Artificially Reducing Intelligence (Pt. 1)
Posted on Sun 06 June 2021 in python
Carrying on with the fermentation theme, my long term goal is to use machine learning to design an (possibly) awesome beer recipe. However, in order to train a model, we need some data linking to recipes to consumer opinions. While there are lots of online resources for opinions, commercial beer recipes are often guarded secrets, and it's especially rare that they are shared following a structured data format. One (sort of) exception to this rule is the BrewDog DIY Dog. The catalogue of all BrewDog recipes is published anually in pdf format allowing homebrewers to have a go themselves. While recipes are largely written in a consistent way, some challenges existed in parsing the data to a machine readable format - and a couple of different libraries (PyPDF2 and tabula-py) were required.
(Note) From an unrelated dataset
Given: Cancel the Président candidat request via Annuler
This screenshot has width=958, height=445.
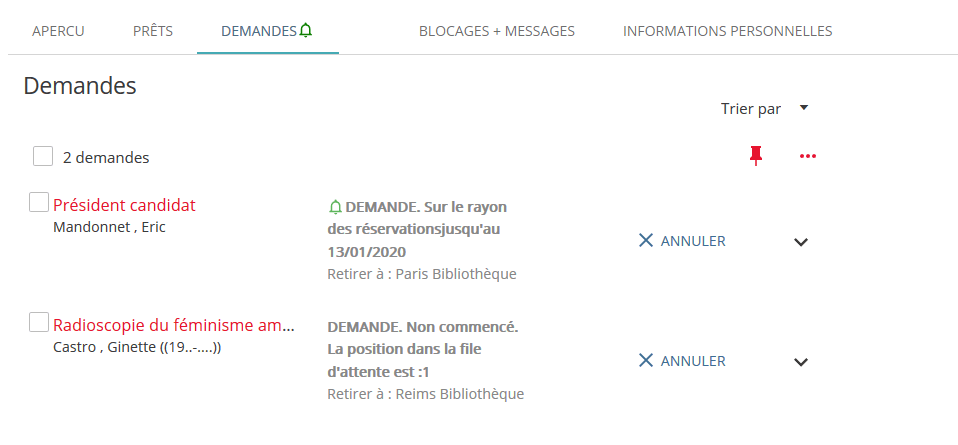Looking at the screenshot, I should tap(693, 241).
Putting together this dataset was fairly quick and dirty, and there are cases where the data isn't perfectly formatted. For example, consistent use of names for categorical variables (eg. malt and yeast names), and information on hop attributes (eg. bittering, flavour) had to be input manually. In the next part of this series I want to take a look at ways to improve the data further using some new techniques I'm keen to try out.
import pandas as pd
import PyPDF2
import tabula
# first part of code shown only for reference
# pypdf2 used to extract any text available
# tabula required for name extraction due to metadata formatting (top, left, bottom, right)
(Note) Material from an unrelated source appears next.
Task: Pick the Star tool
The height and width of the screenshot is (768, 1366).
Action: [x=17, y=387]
# file available from https://www.brewdog.com/uk/community/diy-dog
#pdfFileObj = open(diy_dog, 'rb')
#pdfReader = PyPDF2.PdfFileReader(pdfFileObj)
def return_name(x):
try:
return tabula.read_pdf(diy_dog, pages=x+21, area=[[60, 0, 130, 800]], relative_area=False, multiple_tables=False)[0].columns.tolist()[0]
except:
return None
def str_to_digit(x):
try:
return float(x)
except:
return 0
def strlist_to_list(x):
return list(x.strip('[]').replace("'", '').split(', '))
# text formatting
# id (1-415)
#bd = pd.DataFrame({'id':range(1,416,1)})
# extract text
#bd['pdf'] = bd['id'].map(lambda x: pdfReader.getPage(x+20).extractText().replace('\n',''))
# name
#bd['name'] = bd['id'].map(return_name, na_action=None)
# volume
#bd['vol_L'] = bd['pdf'].str.extract('VOLUME([\.0-9]+)')
#bd['boil_vol_L'] = bd['pdf'].str.extract('BOIL VOLUME([0-9]+)')
# stats
#bd['avb'] = bd['pdf'].str.extract('ABV([\.0-9]+)%')
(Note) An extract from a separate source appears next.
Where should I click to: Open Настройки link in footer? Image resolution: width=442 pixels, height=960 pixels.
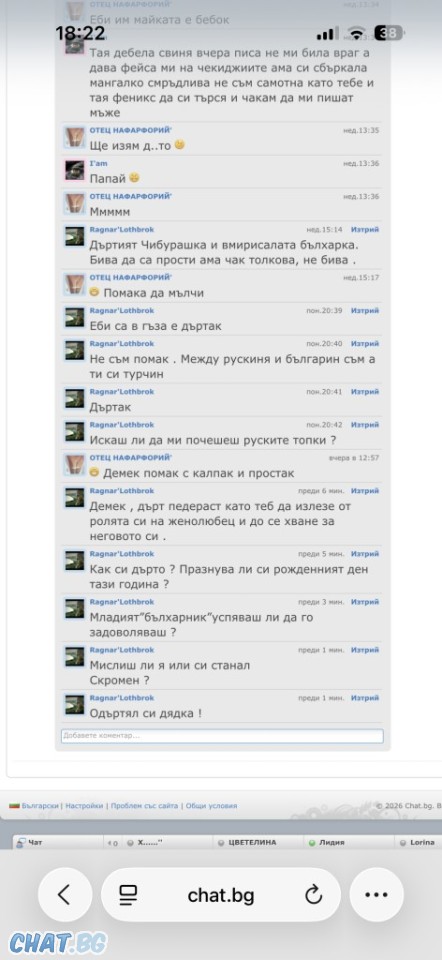[x=84, y=806]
#bd['target_og'] = bd['pdf'].str.extract('TARGET OG([0-9]+)')
#bd['target_fg'] = bd['pdf'].str.extract('TARGET FG([0-9]+)')
#bd['ebc'] = bd['pdf'].str.extract('EBC[\sA-Z]*([0-9]+)')
#bd['srm'] = bd['pdf'].str.extract('SRM([0-9]+)')
#bd['ph'] = bd['pdf'].str.extract('PH([\.0-9]+)')
# process
#bd['mash_temp'] = bd['pdf'].str.extract('MASH TEMP\s*([0-9]+)°')
#bd['mash_time'] = bd['pdf'].str.extract('°F\s*([0-9]+)\s*min')
#bd['ferm_temp'] = bd['pdf'].str.extract('FERMENTATION\s*([0-9]+)°')
# grist
#bd['grist'] = bd['pdf'].str.extract('MALT(.*lb)')
#bd.at[184,'grist'] = 'Extra Pale4.38kg9.64lbCrystal 1500.16kg0.34lbDark Crystal0.16kg0.34lbMunich1.25kg2.75Rye0.63kg1.38lb'
#bd.at[202,'grist'] = 'Pilsner1.69kg3.72lbWheat0.38kg0.83lbFlaked Oats0.13kg0.28lb'
#bd.at[213,'grist'] = 'Propino Pale Malt4.1kg9.04lb'
#bd.at[347,'grist'] = 'Pale Ale5.16kg11.4lbWheat Malt 0.36kg0.8lbFlaked Oat Malt0.60kg1.3lb'
#bd.at[395,'grist'] = 'Pale Ale 3.6kg7.9lbWheat Malt 0.6kg1.3lbFlaked Oat Malt0.24kg0.5lb'
#bd['grist'] = bd['grist'].str.split('kg')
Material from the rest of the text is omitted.